### Given text
I have an exist-db database with a couple of (large) TEI xml files which I want to index/search. For indexing, I have an xmlpipe2
command calling a sphinx-out.xql url served by the exist db. Along with the actual texts snippets (paragraphs, headings, notes etc.), this provides a couple of attributes that I later want to use when presenting search results. One of them is a crumbtrail field that contains html (more precisely, it contains a series of <a>
hyperlinks).
As I want to be able to offer sentence and paragraph operators in searching, I have set index_sp = 1
and since this in turn requires html stripping, I also have html_strip = 1
. But this seems to strip the html also from my attributes, which I want to retain...
Here is what sphinx.out.xql and then the xmlpipe2 command give:
<sphinx:docset>
<sphinx:document id="77">
<sphinx_docid>77</sphinx_docid>
<sphinx_work>W0013</sphinx_work>
<sphinx_author>Vitoria, Francisco de</sphinx_author>
<sphinx_title>Relectiones</sphinx_title>
<sphinx_year>1557</sphinx_year>
<sphinx_crumbtrail>
<span class="crumbtrail">
<a href="/exist/apps/salamanca/work.html?wid=W0013#Vol02">Vol. 2</a>
<span class="tokenizer"> > </span>
<a href="/exist/apps/salamanca/work.html?wid=W0013#Vol02Lect01">De augmento charitatis</a>
</span>
</sphinx_crumbtrail>
<sphinx_description>
<p xmlns="http://www.tei-c.org/ns/1.0" xml:id="p_l3w_pml_y4">
[SNIP]
</p>
</sphinx_description>
</sphinx:document>
.

### Records provided
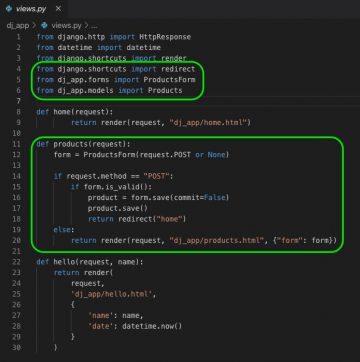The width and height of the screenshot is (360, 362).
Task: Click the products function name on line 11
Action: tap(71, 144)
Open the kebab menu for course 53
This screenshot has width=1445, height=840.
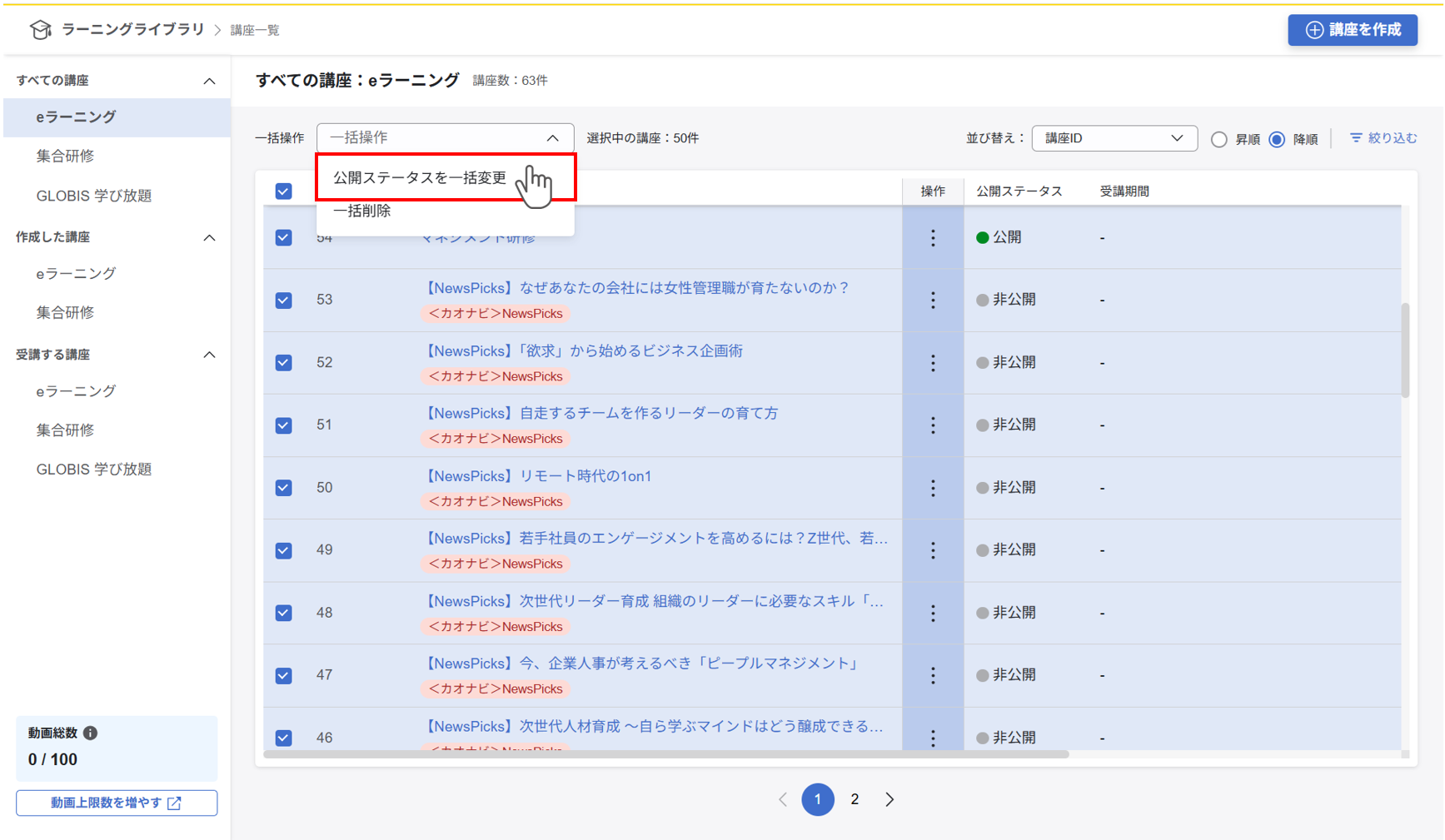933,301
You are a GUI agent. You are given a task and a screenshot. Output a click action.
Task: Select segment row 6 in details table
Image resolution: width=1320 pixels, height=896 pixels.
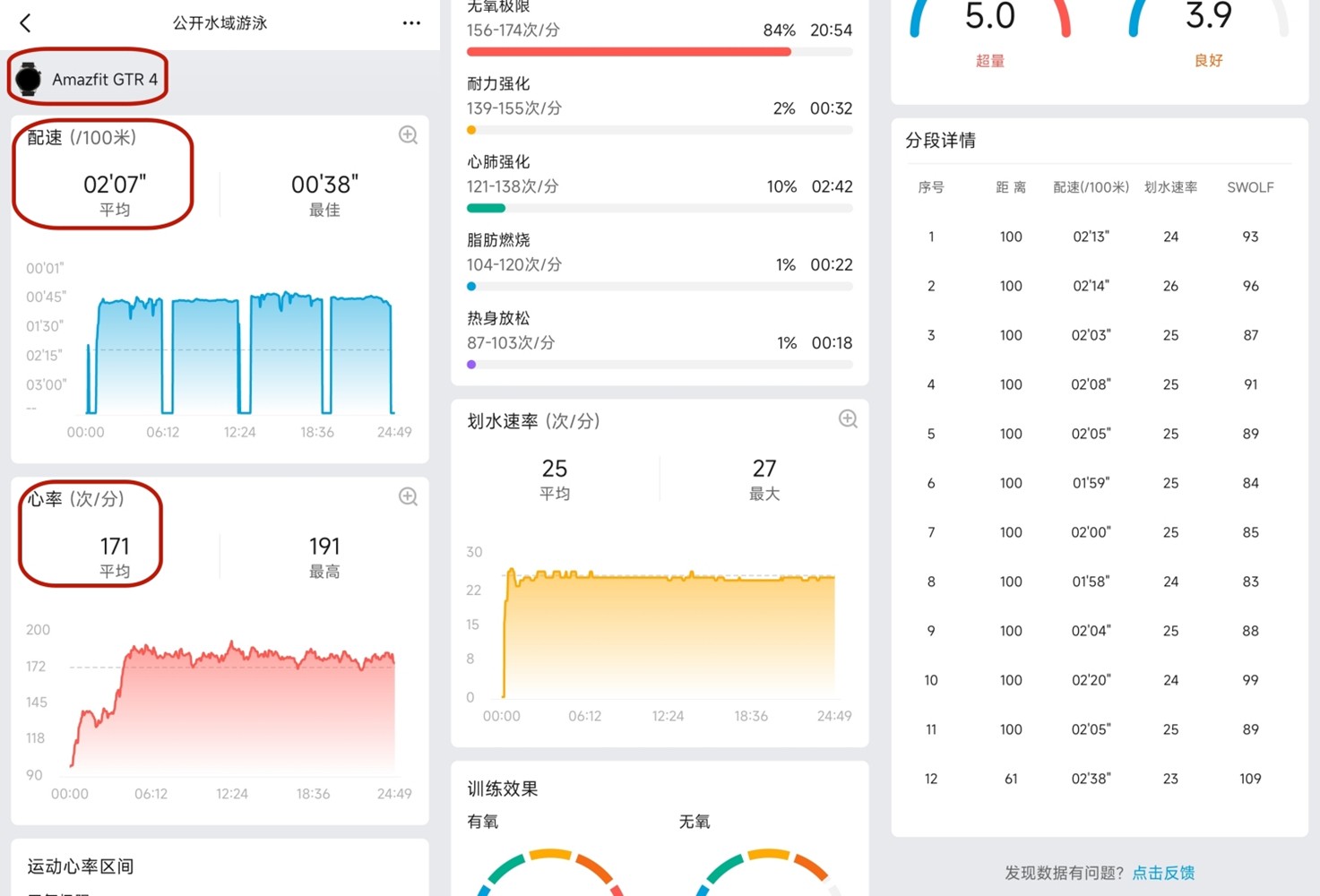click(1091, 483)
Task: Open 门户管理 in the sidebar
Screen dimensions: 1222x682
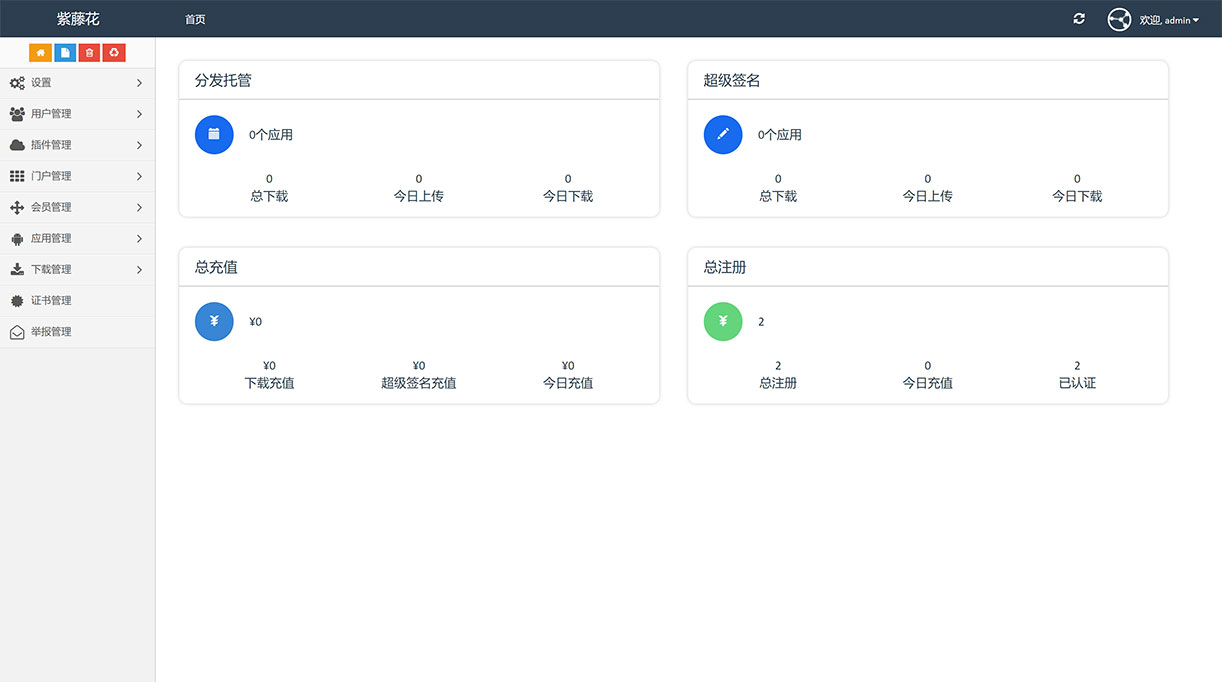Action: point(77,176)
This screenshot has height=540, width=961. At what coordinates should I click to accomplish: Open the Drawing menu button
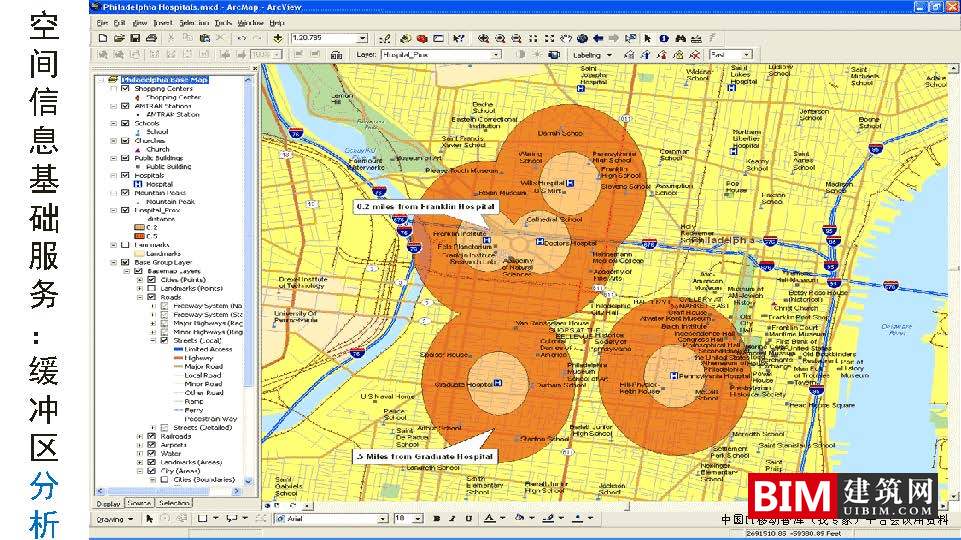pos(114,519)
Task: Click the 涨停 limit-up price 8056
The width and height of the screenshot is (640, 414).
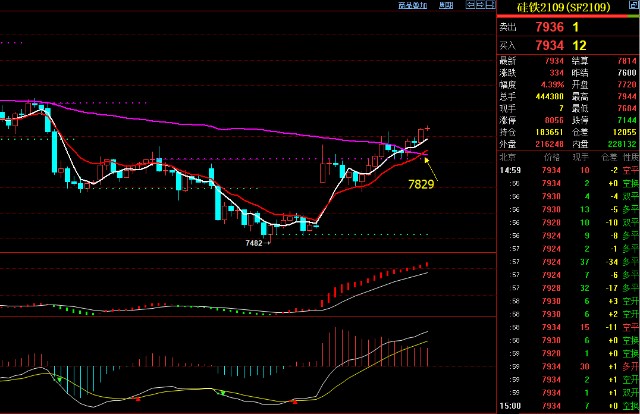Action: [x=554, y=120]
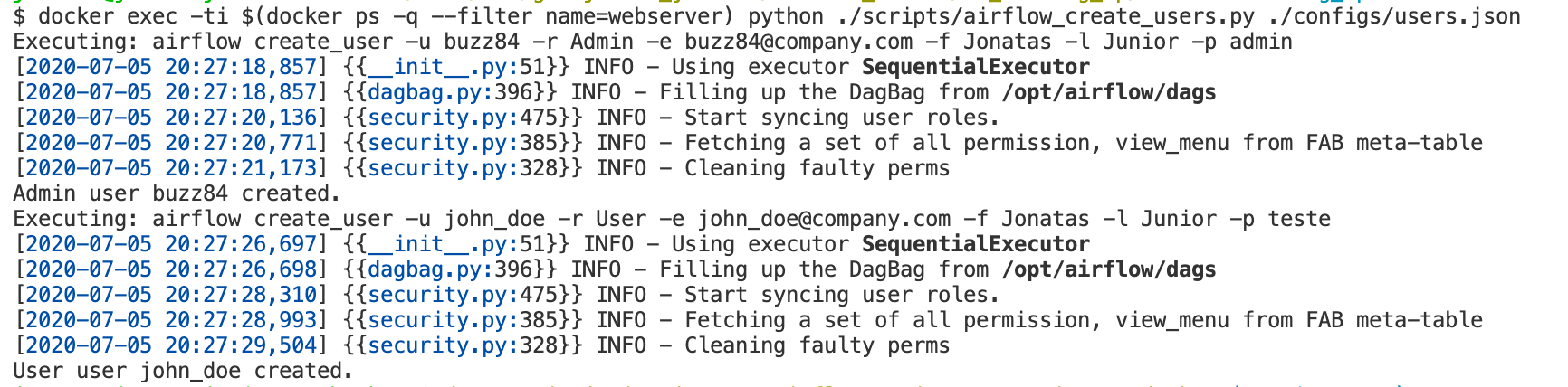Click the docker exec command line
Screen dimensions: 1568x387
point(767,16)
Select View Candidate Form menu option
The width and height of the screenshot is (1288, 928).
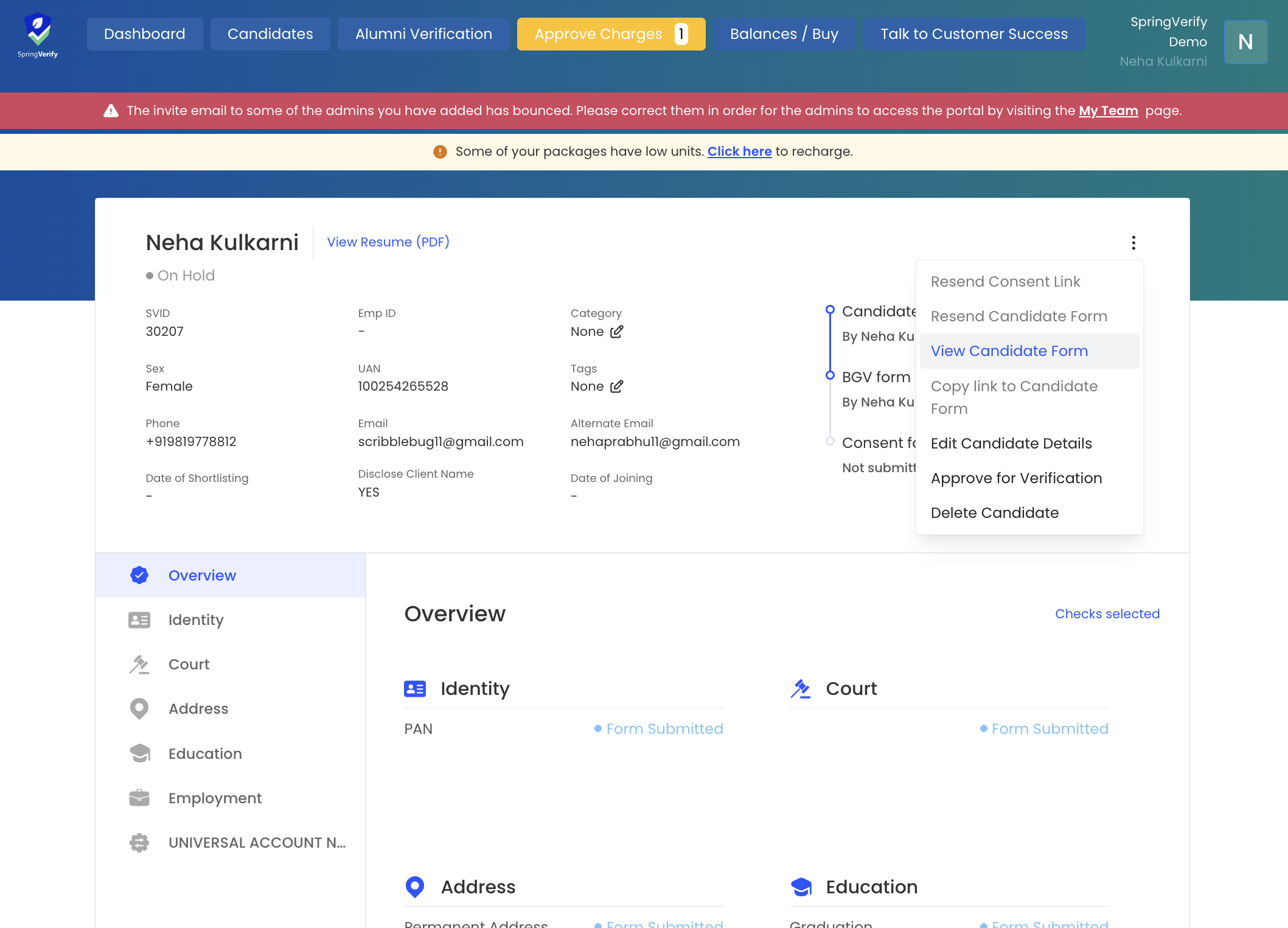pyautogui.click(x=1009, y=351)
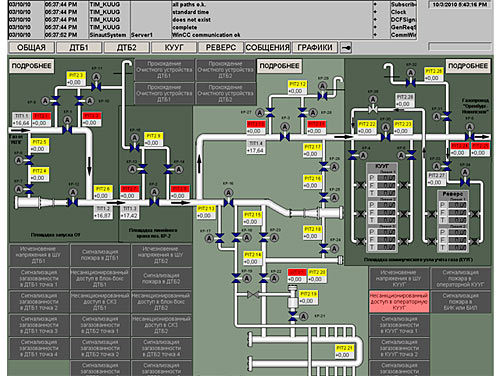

### Parts of the exercise
1. According to the Sphinx indexing text, which setting did the poster turn on so that sentence and paragraph operators could be offered in searching?
2. Copy out the entries from the line with "Select View Candidate Form menu option" up to and including the last line of the entries, leaving out the pictures.
The Sphinx indexing text and the entries are unrelated to each other.

### Answers for the exercise
1. index_sp = 1

2.
Select View Candidate Form menu option
The width and height of the screenshot is (1288, 928).
pyautogui.click(x=1009, y=351)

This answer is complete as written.